# start of Task input
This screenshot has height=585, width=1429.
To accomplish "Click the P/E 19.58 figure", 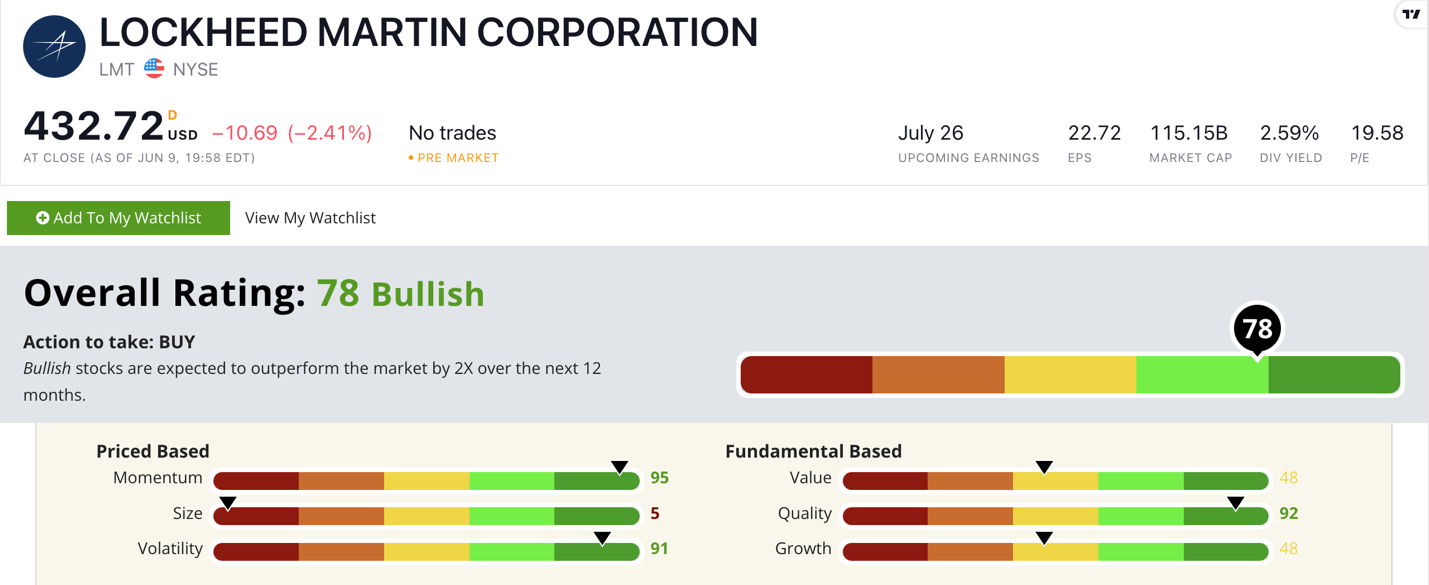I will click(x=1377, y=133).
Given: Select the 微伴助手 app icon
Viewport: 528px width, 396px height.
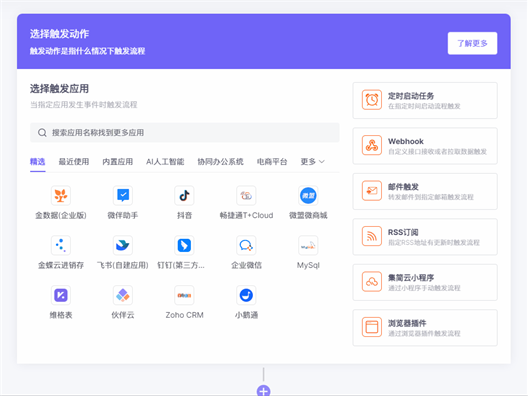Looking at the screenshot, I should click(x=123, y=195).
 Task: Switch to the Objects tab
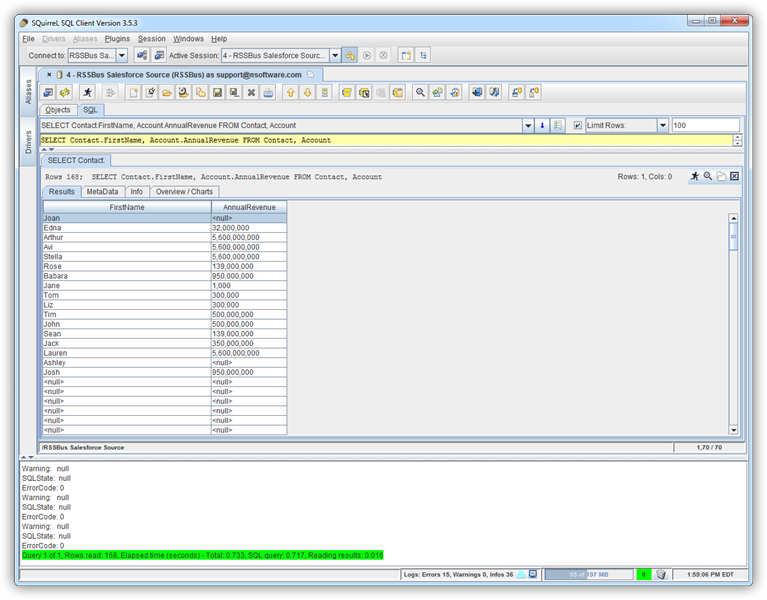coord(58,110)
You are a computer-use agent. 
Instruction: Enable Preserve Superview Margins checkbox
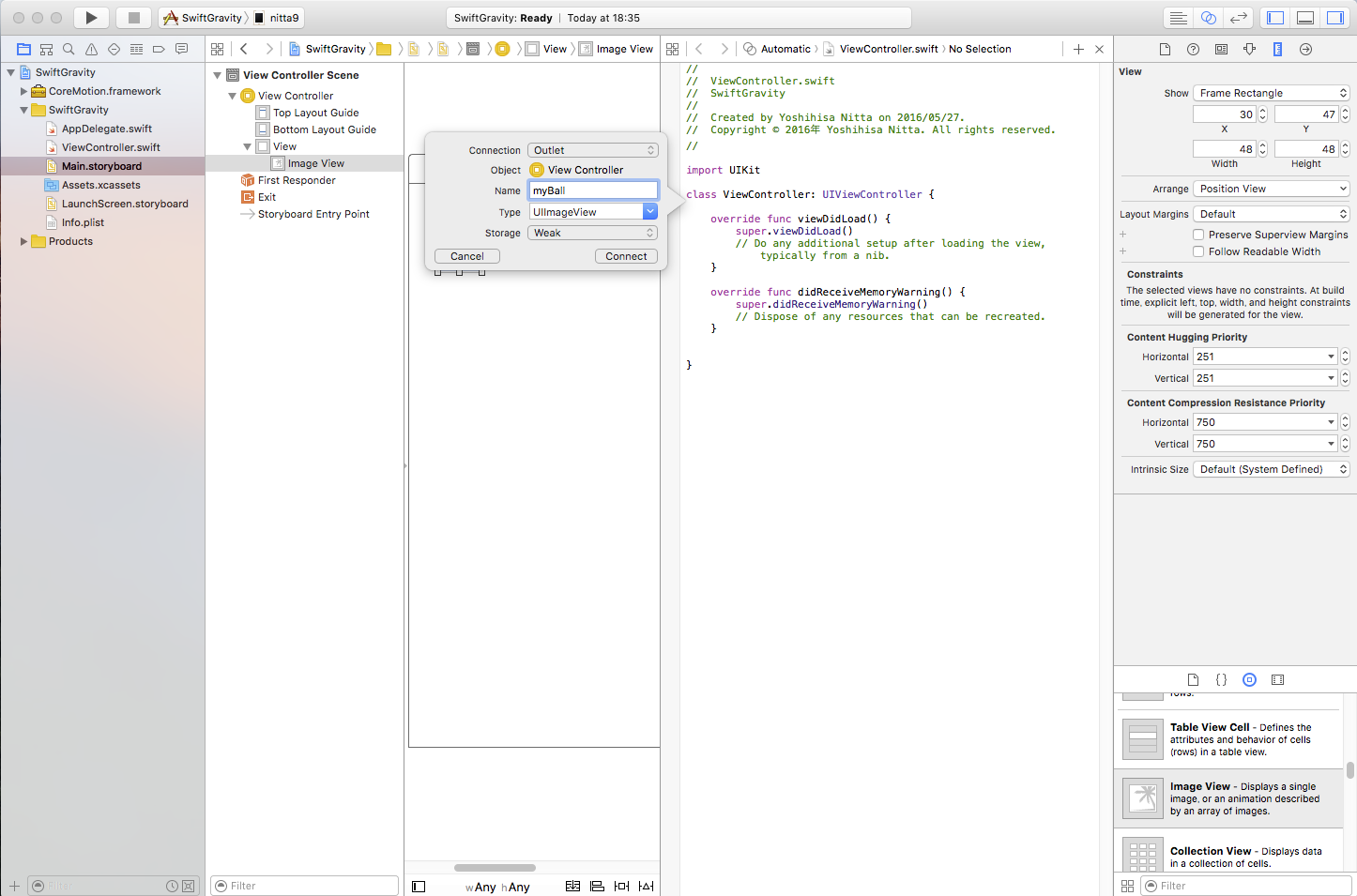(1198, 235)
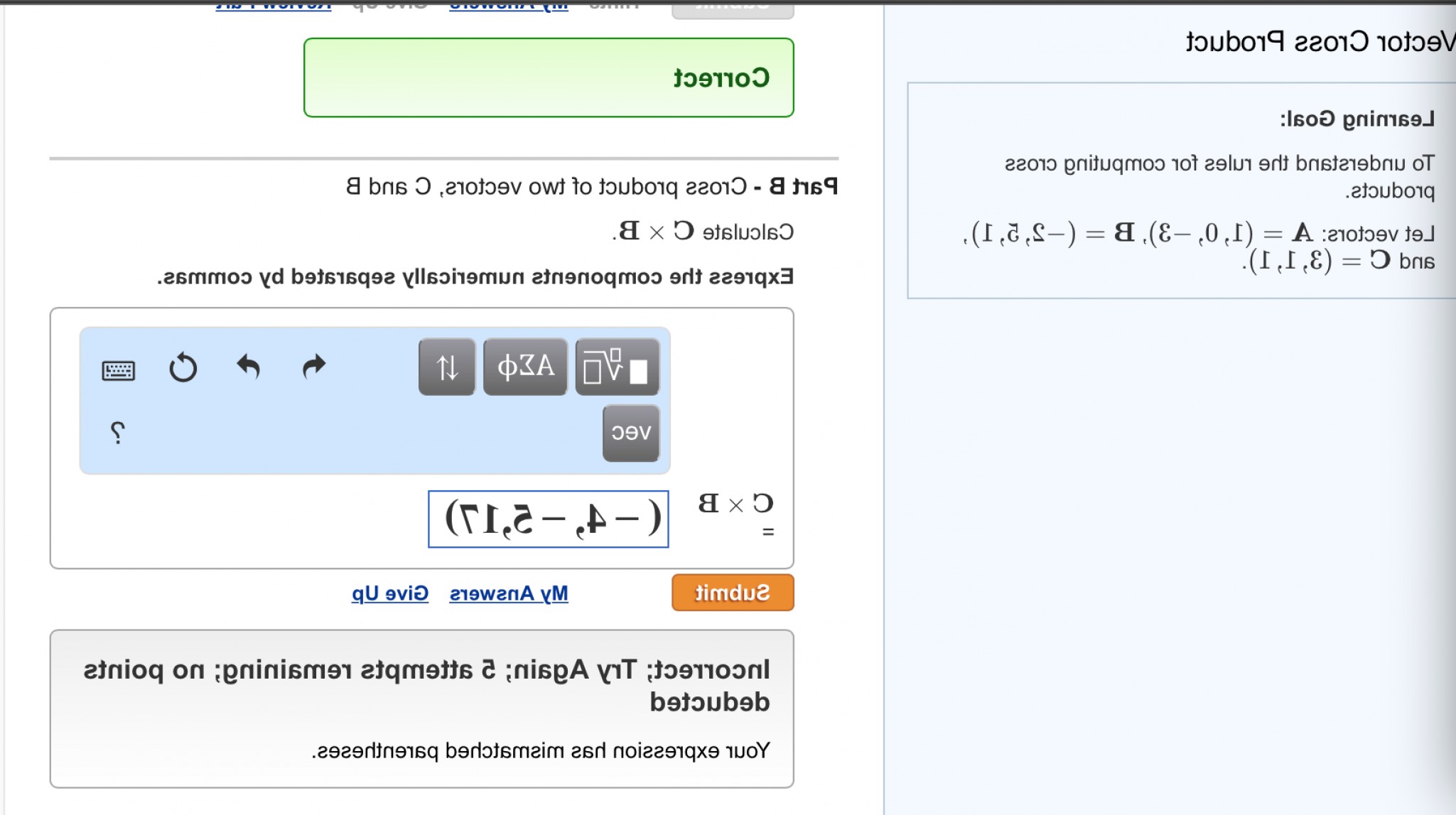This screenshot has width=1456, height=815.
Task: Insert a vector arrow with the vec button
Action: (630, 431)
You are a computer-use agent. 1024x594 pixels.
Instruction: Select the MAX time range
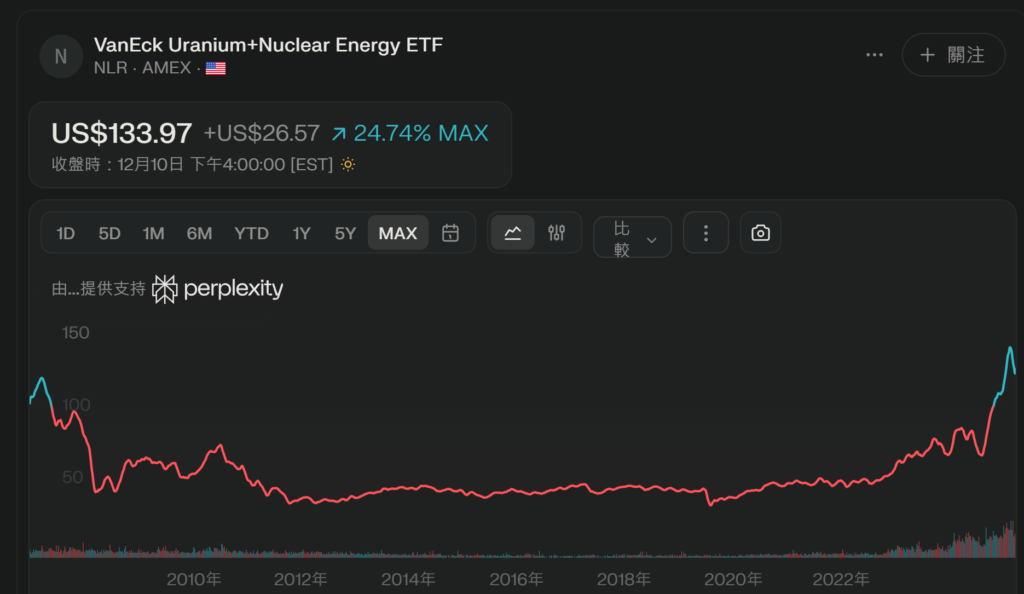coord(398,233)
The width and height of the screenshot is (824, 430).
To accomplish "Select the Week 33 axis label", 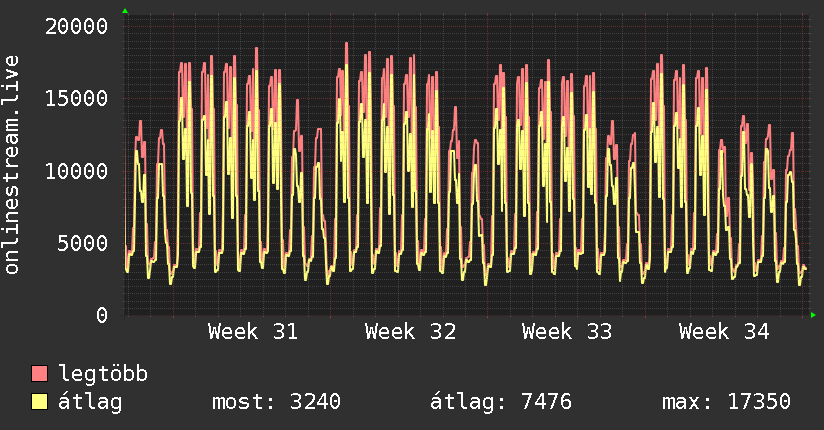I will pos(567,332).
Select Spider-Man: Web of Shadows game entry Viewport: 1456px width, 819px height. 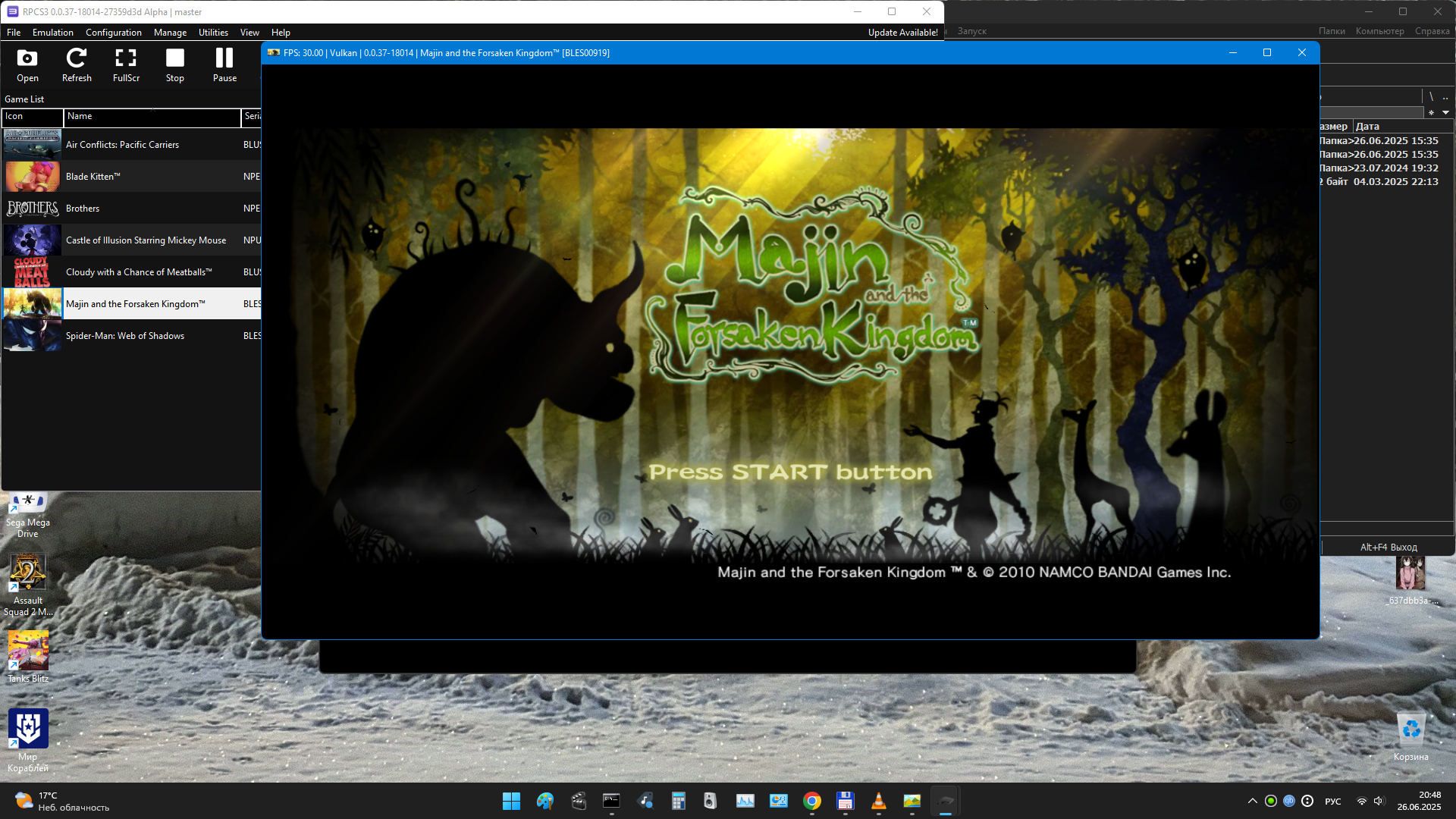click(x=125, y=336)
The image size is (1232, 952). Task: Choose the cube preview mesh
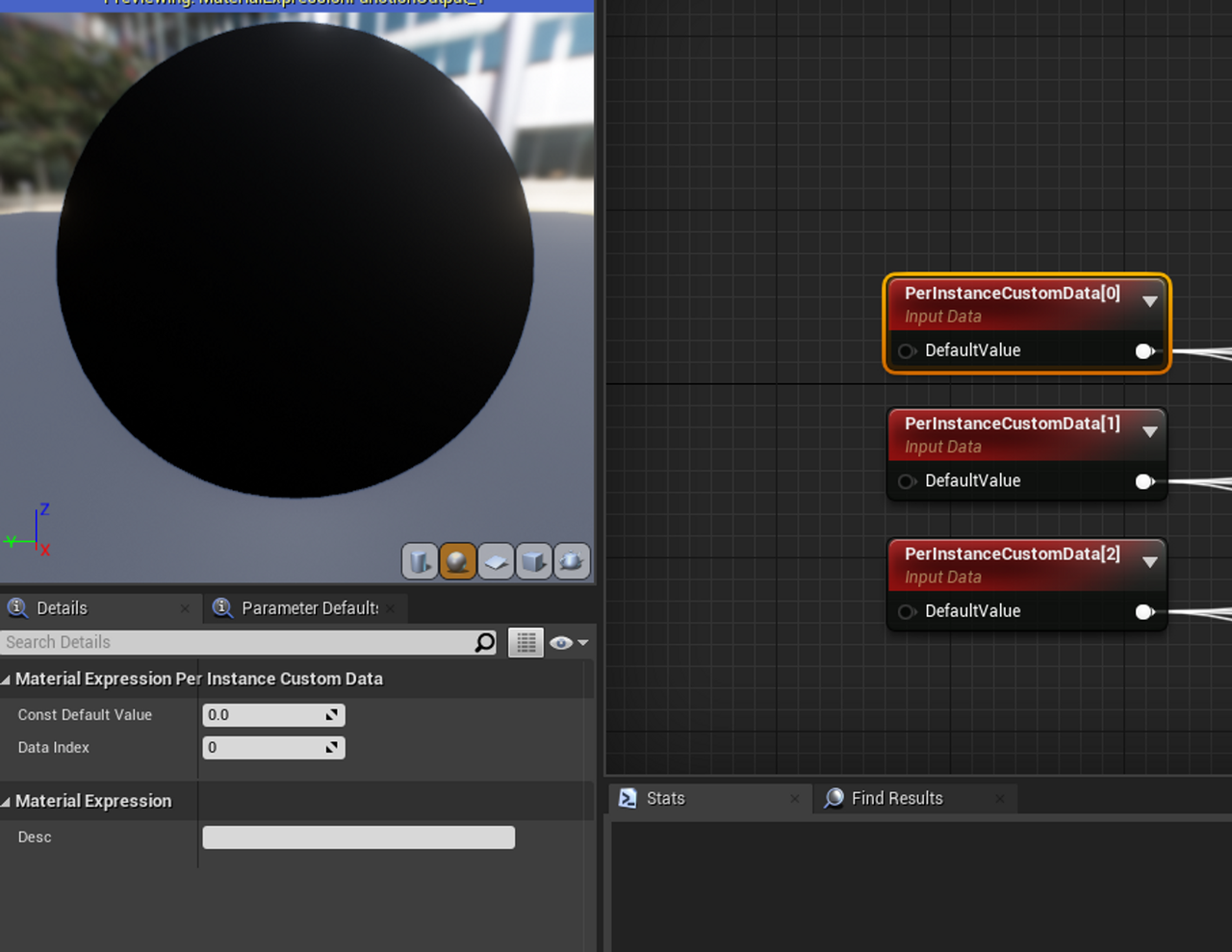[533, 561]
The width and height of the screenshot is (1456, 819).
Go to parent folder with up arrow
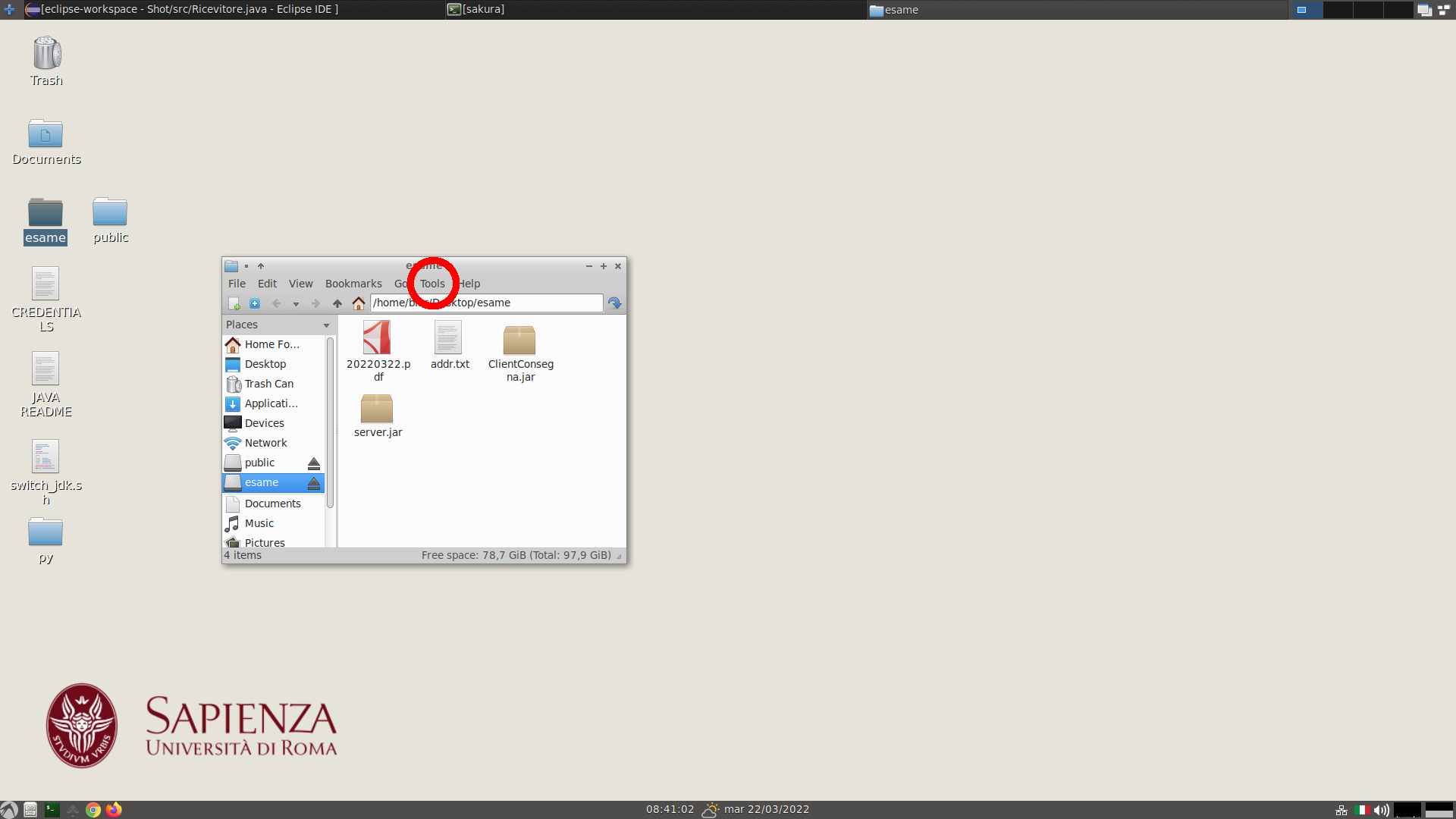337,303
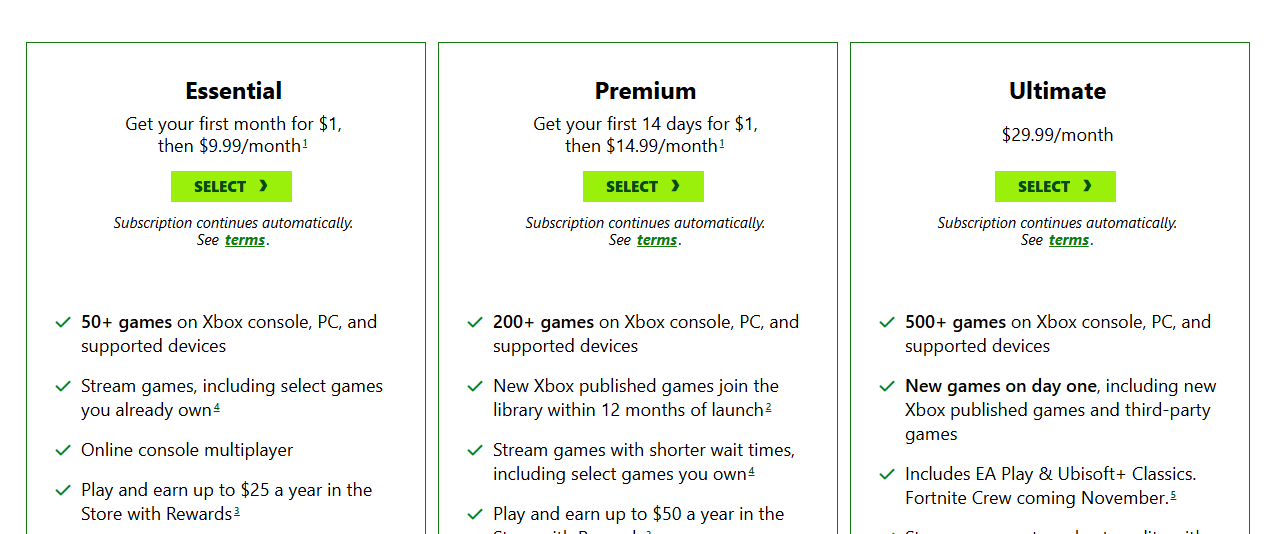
# end of Task input
> _Task_
Rewrite the material from the line containing "The image size" through the end of the material, both ends included. Put "sphere" in place of "cube", keep everything else the same, and leave out the pictures.

> _Solution for this problem_
The image size is (1232, 952). Task: Choose the sphere preview mesh
[533, 561]
The width and height of the screenshot is (1456, 819).
Go to parent folder with up arrow
337,303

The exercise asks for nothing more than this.